I tried to figure out why this lady inspired such a negative reaction from me, and I finally figured it out: She's Mrs. Howell – you know, from 'Gilligan's Island'! I'm serious!! Look at her!! The same immaculate hair–do – the same formal wear – etc. etc. etc. And I can't imagine Mrs. Howell enjoying a good boink, can you? Of course not..... she just couldn't – her hair would get messed up, she might perspire, it might get messy. 

Margo gets kidnapped by the minions of an evil immie who uses her as bait to get DM in a trap. He rescues her, but she turns on him and we discover that she was merely a hired assassin. The evil guy kills her and the story goes on just as well without her. 

Ojo's rating: I'd tell her 'No Thanks', even at closing time. Even if she wasn't an assassin, she's still.... well, she's still Mrs. Howell. I'm sorry y'all, the very thought of getting it on with 'Lovie' is just too damned weird, even for a Barbarian. 

Now if you're talking 'bout Mary Anne.......... 

Natalie Ward 

Blonde #3: Natalie, Tessa's friend who gets scalped in 'See No Evil' – season 1 

In this episode we see a blonde lady who was obviously some sort of advertising executive – OK so ALL advertising executives are blonde. This one is a friend of Tessa (sigh!) who visits her at work with DM – just as a maniac attacks her and scalps her with a bowie knife. What a coincidence they would be there right at that moment! 

OK – forget the cheap victimization of women in this episode, forget the image of someone trying to deal with disfigurement – serial criminals – etc. We assume that the magic of plastic surgery will take care of the physical problems, I have my doubts about the magic of psychology handling taking care of the mental trauma. 

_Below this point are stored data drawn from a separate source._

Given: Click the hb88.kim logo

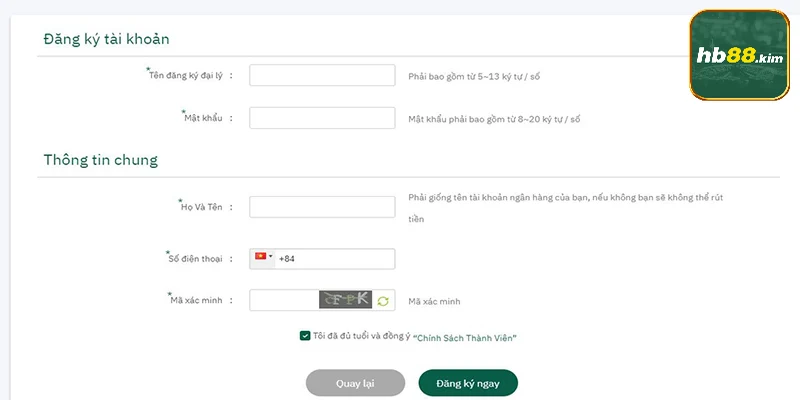Looking at the screenshot, I should point(739,56).
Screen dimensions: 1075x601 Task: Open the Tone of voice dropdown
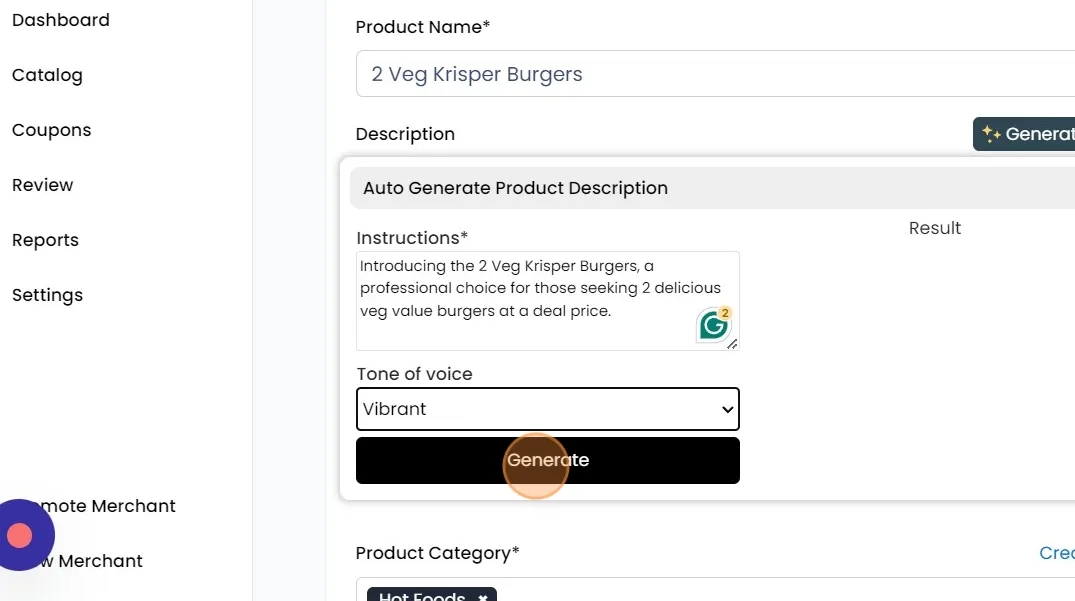coord(547,409)
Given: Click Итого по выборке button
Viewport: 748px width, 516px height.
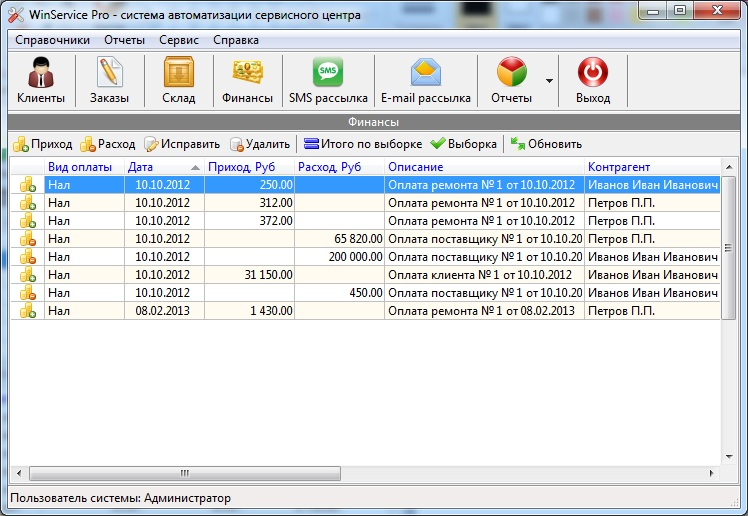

But since we ALL KNOW she didn't really get hurt I guess I can continue with a jaded and shallow Chauvinistic approach. Seriously folks, the actress walked away from the show without any need for reconstructive surgery, so I'll concentrate on the image she portrayed at the start of the episode. 

Ojo's rating:   
1.) Attractive – (help me), definitely falls into the drop dead gorgeous department   
2.) Figure – athletic but not anorexic (Yikes!)   
3.) Professional – implied by her dedication to her job, DM and Tessa meeting her at work – etc.   
4.) Successful – implied by her job, and she's wearing Versace.....   
5.) Unfortunately not a martial artist, but we can fix that! 

So what's not to like? Well if she were brunette...... 

  
.......Emit here....... 

Well, there you have the feline view. Ojodelgato's barbarous, chauvinistic typical male value judgments of Highlander's women. 

Did he hit the cat's eye? 

Is he a pig in cat's clothing? 

Should he wake up and smell the catnip? 

Any comments sent to this web site will find their way to his eager little claws.   
Hope you enjoyed his ratings as much as I have.